Billeter acusa a quienes propagaron el mito de la radical diferencia del pensamiento chino con respecto del europeo de haber seleccionado los elementos favorables a esta idea dejando de lado las analogías y los puntos de encuentro que hubiesen creado vías de acceso para la comprensión de un lector occidental. Según el sinólogo, que da por sentada la unidad de la experiencia humana, estos puntos de encuentro son innumerables. Sería más fácil, por ejemplo, si a la multifacética palabra tao, en vez de dejarla sin traducir o traducirla por un único término (proceso, vía) que la idealiza y la reduce a concepto metafísico, se la tradujera en cada caso de acuerdo con el contexto de la frase. "Técnica", "funcionamiento de las cosas", "acción", "naturaleza de las cosas" o "realidad" son unas cuantas de las acepciones que facilitarían la lectura de estos textos a los que, poniéndolos todos en un mismo saco, denominamos "taoístas". Así, la famosa frase del Lao-tsé, de traducirse tao por "realidad", daría: La realidad de la que puede hablarse no es la realidad permanente.

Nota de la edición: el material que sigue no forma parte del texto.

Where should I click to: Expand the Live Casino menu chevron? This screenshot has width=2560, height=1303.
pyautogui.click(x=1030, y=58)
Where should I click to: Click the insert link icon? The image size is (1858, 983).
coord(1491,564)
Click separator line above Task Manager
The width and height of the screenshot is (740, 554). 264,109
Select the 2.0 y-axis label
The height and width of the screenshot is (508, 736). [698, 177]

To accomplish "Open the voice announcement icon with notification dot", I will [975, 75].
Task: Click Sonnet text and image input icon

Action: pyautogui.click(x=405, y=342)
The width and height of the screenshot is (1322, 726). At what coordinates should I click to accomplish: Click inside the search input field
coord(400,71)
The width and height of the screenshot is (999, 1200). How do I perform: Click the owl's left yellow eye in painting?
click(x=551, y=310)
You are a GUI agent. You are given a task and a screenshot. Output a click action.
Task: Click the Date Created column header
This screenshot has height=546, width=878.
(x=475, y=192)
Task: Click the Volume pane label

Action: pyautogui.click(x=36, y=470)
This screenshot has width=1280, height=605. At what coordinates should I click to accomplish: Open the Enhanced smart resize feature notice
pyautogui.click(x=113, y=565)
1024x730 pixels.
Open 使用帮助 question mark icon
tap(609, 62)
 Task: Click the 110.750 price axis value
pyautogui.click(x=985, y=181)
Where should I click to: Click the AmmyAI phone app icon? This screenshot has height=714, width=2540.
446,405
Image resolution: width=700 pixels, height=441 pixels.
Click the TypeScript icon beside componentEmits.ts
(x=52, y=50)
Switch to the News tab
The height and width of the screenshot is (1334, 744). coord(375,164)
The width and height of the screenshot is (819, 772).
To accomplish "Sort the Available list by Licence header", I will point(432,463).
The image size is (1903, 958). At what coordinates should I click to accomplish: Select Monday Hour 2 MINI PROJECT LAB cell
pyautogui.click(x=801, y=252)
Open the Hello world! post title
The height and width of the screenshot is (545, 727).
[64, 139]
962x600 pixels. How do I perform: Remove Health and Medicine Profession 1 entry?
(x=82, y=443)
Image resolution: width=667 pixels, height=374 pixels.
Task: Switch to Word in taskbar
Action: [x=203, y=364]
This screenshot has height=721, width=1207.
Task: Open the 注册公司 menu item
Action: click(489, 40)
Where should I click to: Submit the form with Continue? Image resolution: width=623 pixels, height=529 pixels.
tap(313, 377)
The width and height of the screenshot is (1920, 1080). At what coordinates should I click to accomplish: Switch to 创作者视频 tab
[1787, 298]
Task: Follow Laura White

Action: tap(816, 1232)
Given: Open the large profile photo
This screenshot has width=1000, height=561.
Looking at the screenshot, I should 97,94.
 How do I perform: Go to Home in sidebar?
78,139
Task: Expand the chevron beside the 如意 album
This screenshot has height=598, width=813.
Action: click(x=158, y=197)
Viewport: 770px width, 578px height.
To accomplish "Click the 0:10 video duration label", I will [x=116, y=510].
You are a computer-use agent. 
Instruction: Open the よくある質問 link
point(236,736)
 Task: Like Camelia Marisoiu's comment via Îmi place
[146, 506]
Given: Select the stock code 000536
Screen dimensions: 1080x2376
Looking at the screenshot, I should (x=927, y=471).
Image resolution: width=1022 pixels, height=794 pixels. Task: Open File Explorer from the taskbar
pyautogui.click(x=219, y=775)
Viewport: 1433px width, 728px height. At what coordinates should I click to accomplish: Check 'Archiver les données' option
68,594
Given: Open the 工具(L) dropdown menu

Y no es que el chino sea más polisémico que los idiomas europeos: palabras como "tiempo", "materia", "naturaleza", dependen igualmente del contexto de la frase.
Sí, pero ¿acaso no están nuestros conceptos cargados de lastre histórico-cultural? ¿Acaso la palabra "realidad", precisamente por sus diferentes acepciones, no puede, al traducir el concepto chino, inducirnos a más error? ¿Acaso el general rojo (y no quisiera con ello dar a entender que tomo la defensa del general blanco) olvida que nuestros conceptos han sido forjados igualmente, a lo largo de los años, por instituciones que distaban mucho de poder alardear de una neutralidad ideológica?
De sabios es rectificar, por supuesto, y considero fructífera mi lectura de Billeter al respecto. Pero, finalmente, optaría por sugerir una solución intermedia: añadir siempre entre paréntesis el vocablo polisémico brindando así al lector la posibilidad de un doble movimiento: neutralizar la palabra conocida en su idioma y ensanchar el nuevo ámbito de la palabra ajena. Porque, a las palabras, hay que dejarlas crecer y, para ello, hay que proporcionarles espacios. El encuentro de las culturas se forja en esos espacios intermedios, no en los que cada uno hereda de sus antepasados.
Jean-François Billeter. Cuatro lecturas sobre Zhuangzi. Siruela. Barcelona, 2003. 192 páginas. 11,50 euros. Chine trois fois muette. Éditions Allia. París, 2000 y 2006. 143 páginas. 6,10 euros. Contre François Jullien. Éditions Allia. París, 2006. 122 páginas. 6,10 euros. Études sur Tchuang-tseu. Éditions Allia. París, 2006. 152 páginas. 6,10 euros.